** 指示 A **
Angular と Tailwind CSS についての文章から、「コンポーネントスタイル内での @apply」から「したときの重複を最適化することができないからだ。」までをそのまま返してください。両端の語句も含めます。

** 与えられた文章 **
┄┄┄┄┄┄┄┄┄┄

この記事では Angular と組み合わせる上での Tailwind CSS の使われ方について個人的な所感をまとめる。 あくまでも所感であり、開発者コミュニティがどのようなプラクティスを支持していくかはまだこれから模索されていく段階であることを念頭に置いてもらえればと思う。
前提として、それなりに持続的な開発を見込む(メンテナビリティが関心にある)プロジェクトにおいての話であって、作り捨てのプロトタイピングはこの記事の対象外だ。
コンポーネントスタイル内での @apply
は避ける
Tailwind CSS では@apply
によってユーティリティクラスをまとめて新たなクラスを定義できるが、この機能は Angular のコンポーネントスタイル中で使うのは極力避けたほうがよい。 その理由は、複数のコンポーネントが同じクラスを @apply
したときの重複を最適化することができないからだ。

┄┄┄┄┄┄┄┄┄┄

** 記録一覧 **
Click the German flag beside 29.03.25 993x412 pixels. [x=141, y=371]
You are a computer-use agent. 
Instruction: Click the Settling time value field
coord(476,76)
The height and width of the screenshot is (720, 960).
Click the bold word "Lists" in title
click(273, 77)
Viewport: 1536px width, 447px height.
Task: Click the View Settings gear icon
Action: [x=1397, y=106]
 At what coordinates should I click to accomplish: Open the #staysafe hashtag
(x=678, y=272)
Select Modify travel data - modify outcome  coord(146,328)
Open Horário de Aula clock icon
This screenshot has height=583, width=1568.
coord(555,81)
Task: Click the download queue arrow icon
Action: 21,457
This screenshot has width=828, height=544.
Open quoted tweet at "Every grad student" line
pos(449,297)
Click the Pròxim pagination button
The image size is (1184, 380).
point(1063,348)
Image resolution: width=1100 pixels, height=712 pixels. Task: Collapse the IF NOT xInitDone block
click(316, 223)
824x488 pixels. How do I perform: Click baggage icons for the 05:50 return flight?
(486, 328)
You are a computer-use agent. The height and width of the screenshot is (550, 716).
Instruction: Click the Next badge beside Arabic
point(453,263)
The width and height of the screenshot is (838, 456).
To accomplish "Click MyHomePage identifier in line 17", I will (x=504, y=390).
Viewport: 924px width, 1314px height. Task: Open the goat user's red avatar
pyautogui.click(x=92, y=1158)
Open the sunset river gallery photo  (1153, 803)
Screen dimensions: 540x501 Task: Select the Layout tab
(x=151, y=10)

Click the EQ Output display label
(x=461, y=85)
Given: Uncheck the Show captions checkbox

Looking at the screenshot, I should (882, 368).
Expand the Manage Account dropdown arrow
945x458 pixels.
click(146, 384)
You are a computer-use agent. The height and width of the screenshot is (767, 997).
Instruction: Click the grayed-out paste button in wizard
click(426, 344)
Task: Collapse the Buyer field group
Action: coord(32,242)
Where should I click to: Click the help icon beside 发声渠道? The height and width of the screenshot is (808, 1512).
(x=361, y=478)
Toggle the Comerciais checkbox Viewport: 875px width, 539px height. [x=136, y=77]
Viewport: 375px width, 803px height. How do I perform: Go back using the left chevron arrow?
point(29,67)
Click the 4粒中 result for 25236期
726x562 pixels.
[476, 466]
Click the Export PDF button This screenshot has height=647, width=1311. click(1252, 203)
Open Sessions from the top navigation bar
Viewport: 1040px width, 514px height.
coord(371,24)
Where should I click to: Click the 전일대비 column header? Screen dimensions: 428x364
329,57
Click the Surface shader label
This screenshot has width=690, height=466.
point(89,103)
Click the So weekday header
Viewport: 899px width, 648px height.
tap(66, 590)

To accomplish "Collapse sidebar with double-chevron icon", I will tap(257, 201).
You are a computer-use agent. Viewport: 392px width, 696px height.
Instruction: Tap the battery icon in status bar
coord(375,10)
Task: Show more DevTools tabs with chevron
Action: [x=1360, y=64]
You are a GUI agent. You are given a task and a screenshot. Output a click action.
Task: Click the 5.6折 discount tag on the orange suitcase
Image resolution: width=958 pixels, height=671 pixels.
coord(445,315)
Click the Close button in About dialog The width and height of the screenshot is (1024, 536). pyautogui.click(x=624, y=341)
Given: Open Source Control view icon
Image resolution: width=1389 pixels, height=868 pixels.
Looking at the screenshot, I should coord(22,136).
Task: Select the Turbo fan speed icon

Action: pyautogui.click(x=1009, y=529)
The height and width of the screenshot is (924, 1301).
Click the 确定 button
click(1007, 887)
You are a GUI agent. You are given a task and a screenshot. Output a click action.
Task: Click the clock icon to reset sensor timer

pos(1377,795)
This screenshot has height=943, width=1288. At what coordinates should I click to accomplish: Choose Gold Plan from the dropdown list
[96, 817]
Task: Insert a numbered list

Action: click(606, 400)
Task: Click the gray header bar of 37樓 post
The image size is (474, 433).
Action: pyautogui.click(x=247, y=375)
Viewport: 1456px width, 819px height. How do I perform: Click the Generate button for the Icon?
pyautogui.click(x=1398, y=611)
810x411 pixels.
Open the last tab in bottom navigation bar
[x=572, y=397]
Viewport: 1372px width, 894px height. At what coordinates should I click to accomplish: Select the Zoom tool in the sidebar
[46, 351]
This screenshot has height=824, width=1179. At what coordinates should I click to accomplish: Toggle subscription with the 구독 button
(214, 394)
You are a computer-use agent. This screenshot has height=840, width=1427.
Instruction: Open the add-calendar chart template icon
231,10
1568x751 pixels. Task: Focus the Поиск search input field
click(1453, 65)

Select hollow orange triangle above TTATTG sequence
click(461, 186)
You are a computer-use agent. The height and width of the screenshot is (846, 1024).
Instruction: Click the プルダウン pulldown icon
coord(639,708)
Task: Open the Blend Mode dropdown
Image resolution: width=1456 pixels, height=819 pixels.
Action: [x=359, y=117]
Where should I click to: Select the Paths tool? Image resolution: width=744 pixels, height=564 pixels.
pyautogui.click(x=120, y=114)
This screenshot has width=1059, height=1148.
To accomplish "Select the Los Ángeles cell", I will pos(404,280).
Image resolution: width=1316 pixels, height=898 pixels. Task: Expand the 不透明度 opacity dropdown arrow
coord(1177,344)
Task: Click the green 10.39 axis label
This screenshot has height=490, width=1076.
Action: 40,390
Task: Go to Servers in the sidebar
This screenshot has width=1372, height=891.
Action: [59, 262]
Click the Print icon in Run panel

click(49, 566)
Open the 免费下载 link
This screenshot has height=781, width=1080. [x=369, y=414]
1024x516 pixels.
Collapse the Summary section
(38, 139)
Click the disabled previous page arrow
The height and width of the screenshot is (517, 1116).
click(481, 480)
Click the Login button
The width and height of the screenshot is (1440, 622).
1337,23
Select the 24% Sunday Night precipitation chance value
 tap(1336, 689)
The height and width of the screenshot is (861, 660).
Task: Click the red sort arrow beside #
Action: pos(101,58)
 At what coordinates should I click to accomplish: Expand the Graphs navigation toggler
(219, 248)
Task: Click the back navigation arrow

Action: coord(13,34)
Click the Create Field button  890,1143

┄┄┄┄┄┄┄┄┄┄

** 指示 B **
一覧の「Screen dimensions: 540x501」を含む行から「coord(371,24)」を含む行まで(両端の行を含む)を対象に、「checkbox」を「check box」に置き換えて更新してください。ほかは一切変えず、その範囲の行だけを示してください。

** 完成した回答 A **
コンポーネントスタイル内での @apply
は避ける
Tailwind CSS では@apply
によってユーティリティクラスをまとめて新たなクラスを定義できるが、この機能は Angular のコンポーネントスタイル中で使うのは極力避けたほうがよい。 その理由は、複数のコンポーネントが同じクラスを @apply
したときの重複を最適化することができないからだ。

** 完成した回答 B **
Screen dimensions: 540x501 Task: Select the Layout tab
(x=151, y=10)

Click the EQ Output display label
(x=461, y=85)
Given: Uncheck the Show captions check box

Looking at the screenshot, I should (882, 368).
Expand the Manage Account dropdown arrow
945x458 pixels.
click(146, 384)
You are a computer-use agent. The height and width of the screenshot is (767, 997).
Instruction: Click the grayed-out paste button in wizard
click(426, 344)
Task: Collapse the Buyer field group
Action: coord(32,242)
Where should I click to: Click the help icon beside 发声渠道? The height and width of the screenshot is (808, 1512).
(x=361, y=478)
Toggle the Comerciais check box Viewport: 875px width, 539px height. [x=136, y=77]
Viewport: 375px width, 803px height. How do I perform: Go back using the left chevron arrow?
point(29,67)
Click the 4粒中 result for 25236期
726x562 pixels.
[476, 466]
Click the Export PDF button This screenshot has height=647, width=1311. click(1252, 203)
Open Sessions from the top navigation bar
Viewport: 1040px width, 514px height.
coord(371,24)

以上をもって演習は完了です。